** BEGIN INPUT MATERIAL **
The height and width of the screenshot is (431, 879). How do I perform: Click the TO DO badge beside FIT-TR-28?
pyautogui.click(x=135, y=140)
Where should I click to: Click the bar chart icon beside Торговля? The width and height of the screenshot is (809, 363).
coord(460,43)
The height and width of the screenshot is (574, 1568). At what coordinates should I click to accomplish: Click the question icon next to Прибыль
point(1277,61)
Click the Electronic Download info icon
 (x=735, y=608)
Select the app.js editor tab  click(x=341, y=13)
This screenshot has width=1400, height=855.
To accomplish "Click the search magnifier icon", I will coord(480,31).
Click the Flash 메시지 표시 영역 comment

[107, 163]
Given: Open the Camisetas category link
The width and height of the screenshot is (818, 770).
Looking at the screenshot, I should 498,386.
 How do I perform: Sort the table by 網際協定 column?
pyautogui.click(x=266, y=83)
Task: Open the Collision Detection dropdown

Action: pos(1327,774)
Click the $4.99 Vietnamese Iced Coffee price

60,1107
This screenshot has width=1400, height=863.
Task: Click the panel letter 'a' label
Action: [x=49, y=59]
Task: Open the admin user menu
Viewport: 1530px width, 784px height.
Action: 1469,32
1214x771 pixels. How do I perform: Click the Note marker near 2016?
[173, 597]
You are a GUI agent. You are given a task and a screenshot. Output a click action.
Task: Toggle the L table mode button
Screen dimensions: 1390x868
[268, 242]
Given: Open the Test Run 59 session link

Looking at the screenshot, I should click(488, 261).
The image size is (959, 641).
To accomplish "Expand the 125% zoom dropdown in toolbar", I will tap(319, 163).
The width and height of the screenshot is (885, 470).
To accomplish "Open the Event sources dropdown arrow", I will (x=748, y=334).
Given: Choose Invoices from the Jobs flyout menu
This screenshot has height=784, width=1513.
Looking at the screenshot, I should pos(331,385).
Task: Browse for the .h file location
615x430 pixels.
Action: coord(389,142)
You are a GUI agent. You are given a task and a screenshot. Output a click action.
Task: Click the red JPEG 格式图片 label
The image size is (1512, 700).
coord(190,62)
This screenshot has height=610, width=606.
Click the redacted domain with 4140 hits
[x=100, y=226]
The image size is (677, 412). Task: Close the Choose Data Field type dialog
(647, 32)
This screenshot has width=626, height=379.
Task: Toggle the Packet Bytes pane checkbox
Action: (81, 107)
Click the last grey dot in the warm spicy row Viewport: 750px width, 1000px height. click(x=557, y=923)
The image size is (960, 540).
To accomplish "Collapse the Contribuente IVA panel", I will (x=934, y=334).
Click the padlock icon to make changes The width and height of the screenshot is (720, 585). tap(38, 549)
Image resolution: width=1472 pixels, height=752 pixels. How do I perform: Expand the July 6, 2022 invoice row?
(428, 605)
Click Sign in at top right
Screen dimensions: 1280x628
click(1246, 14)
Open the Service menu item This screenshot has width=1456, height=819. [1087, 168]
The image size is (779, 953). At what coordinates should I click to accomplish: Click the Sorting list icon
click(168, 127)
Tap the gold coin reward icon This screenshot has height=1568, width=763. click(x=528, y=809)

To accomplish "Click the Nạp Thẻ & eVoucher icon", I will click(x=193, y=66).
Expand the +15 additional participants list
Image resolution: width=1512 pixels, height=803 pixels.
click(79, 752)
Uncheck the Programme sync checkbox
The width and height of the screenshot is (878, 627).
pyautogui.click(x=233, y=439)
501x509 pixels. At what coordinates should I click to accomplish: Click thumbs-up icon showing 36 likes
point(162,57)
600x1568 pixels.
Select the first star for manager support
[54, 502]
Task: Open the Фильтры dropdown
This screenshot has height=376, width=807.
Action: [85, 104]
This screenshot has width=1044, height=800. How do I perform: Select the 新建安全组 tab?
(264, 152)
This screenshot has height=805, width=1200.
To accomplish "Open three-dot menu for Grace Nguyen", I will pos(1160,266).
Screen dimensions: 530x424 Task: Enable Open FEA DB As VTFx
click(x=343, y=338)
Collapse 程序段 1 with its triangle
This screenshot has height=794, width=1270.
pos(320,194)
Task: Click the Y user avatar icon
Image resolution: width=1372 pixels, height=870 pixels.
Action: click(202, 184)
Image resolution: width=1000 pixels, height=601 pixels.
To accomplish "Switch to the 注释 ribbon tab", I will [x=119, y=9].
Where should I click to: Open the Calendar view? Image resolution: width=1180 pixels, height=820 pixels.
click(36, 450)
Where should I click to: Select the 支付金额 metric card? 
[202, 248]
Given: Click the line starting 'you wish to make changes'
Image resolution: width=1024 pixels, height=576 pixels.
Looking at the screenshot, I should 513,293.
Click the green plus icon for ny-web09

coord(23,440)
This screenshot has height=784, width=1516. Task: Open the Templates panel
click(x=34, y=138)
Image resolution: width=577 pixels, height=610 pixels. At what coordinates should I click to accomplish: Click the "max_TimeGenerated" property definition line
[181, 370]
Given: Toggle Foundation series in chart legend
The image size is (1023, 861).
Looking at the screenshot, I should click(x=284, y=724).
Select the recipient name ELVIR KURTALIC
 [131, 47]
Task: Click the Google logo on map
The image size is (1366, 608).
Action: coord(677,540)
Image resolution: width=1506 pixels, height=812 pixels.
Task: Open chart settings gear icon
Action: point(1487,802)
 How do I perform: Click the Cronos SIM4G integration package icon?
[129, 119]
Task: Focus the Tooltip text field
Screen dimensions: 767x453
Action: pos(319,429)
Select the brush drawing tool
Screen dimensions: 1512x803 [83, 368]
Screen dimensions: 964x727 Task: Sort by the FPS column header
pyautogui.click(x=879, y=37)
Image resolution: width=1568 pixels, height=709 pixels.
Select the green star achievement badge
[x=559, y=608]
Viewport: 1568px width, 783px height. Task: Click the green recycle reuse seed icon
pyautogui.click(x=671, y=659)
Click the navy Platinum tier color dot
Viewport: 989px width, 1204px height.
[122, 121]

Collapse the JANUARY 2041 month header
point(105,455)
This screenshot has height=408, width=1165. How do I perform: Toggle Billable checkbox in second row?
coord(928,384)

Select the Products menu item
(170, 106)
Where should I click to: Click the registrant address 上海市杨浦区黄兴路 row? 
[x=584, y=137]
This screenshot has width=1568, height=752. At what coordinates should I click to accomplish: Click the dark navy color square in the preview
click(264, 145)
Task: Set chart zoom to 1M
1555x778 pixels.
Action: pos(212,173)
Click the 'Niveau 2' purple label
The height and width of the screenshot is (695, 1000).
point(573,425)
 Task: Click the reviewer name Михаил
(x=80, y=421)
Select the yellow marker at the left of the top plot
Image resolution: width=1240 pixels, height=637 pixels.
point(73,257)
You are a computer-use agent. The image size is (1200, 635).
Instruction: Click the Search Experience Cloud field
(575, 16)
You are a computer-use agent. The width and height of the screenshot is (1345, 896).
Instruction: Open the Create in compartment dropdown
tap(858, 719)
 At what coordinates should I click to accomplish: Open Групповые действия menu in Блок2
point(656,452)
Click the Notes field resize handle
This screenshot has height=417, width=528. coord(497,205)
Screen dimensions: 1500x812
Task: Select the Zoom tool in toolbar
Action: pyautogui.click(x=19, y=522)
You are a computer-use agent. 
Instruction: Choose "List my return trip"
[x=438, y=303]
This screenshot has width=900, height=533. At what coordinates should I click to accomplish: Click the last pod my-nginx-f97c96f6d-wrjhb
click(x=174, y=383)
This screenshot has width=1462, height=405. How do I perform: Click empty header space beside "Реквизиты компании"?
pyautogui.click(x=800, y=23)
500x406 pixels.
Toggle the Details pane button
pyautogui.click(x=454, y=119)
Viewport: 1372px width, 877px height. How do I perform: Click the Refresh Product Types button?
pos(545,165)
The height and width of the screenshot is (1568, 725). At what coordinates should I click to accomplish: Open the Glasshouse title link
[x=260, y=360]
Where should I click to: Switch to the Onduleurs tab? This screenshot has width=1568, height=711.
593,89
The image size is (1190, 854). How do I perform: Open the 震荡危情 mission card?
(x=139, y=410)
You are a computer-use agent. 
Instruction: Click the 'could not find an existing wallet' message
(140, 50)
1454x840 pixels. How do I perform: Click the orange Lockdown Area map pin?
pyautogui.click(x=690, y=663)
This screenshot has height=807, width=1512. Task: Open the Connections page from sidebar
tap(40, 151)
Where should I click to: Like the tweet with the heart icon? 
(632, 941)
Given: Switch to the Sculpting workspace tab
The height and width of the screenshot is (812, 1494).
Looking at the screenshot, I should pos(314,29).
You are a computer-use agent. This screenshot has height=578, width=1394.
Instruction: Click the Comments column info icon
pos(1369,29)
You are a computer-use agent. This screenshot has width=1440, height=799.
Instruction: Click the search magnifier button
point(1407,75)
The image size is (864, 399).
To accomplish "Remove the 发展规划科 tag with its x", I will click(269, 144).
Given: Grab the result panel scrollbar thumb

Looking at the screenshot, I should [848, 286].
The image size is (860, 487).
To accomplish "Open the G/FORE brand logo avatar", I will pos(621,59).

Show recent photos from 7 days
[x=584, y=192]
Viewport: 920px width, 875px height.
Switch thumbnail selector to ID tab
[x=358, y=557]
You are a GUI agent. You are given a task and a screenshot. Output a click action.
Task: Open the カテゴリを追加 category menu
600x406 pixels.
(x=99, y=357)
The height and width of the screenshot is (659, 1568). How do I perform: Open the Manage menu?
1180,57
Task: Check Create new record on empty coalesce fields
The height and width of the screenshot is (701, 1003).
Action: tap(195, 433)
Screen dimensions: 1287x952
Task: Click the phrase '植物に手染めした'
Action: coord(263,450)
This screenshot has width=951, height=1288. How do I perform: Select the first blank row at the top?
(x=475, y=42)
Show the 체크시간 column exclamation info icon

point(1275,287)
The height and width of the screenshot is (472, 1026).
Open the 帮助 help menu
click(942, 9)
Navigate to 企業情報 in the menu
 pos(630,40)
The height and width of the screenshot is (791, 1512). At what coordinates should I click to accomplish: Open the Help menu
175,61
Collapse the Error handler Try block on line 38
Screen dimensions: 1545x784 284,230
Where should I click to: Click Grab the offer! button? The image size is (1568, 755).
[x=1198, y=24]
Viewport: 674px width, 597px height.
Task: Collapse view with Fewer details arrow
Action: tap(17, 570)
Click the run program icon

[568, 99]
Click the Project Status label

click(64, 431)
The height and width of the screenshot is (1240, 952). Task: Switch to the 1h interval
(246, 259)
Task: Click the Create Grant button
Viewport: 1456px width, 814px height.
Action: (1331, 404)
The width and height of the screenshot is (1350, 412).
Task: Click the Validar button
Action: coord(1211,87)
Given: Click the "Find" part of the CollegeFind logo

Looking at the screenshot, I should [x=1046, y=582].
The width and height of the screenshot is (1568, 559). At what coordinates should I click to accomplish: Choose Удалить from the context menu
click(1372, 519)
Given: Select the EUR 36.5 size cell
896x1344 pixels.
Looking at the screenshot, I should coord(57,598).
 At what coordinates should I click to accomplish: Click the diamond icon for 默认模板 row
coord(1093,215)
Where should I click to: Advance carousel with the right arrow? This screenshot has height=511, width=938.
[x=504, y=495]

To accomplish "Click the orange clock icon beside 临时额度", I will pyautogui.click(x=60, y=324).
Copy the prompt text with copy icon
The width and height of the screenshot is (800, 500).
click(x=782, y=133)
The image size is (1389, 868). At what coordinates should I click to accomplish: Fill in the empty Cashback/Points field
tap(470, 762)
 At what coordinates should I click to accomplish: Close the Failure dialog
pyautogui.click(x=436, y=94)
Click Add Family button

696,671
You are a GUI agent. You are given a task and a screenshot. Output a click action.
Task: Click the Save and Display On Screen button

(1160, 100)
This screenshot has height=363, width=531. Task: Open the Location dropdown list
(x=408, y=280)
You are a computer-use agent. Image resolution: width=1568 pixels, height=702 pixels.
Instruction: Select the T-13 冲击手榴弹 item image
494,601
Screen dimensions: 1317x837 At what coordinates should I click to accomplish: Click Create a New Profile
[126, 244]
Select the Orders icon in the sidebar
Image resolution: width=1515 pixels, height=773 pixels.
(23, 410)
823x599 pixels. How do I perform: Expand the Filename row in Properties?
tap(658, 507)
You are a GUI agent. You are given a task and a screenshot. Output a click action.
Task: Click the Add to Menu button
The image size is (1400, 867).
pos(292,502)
** END INPUT MATERIAL **
*TASK INSTRUCTIONS*: Rewrite the stretch from the start of the data through the line containing "pyautogui.click(x=135, y=140)", changing "badge" to "label" and leaving everything else unchanged.

*FINAL ANSWER*:
The height and width of the screenshot is (431, 879). How do I perform: Click the TO DO label beside FIT-TR-28?
pyautogui.click(x=135, y=140)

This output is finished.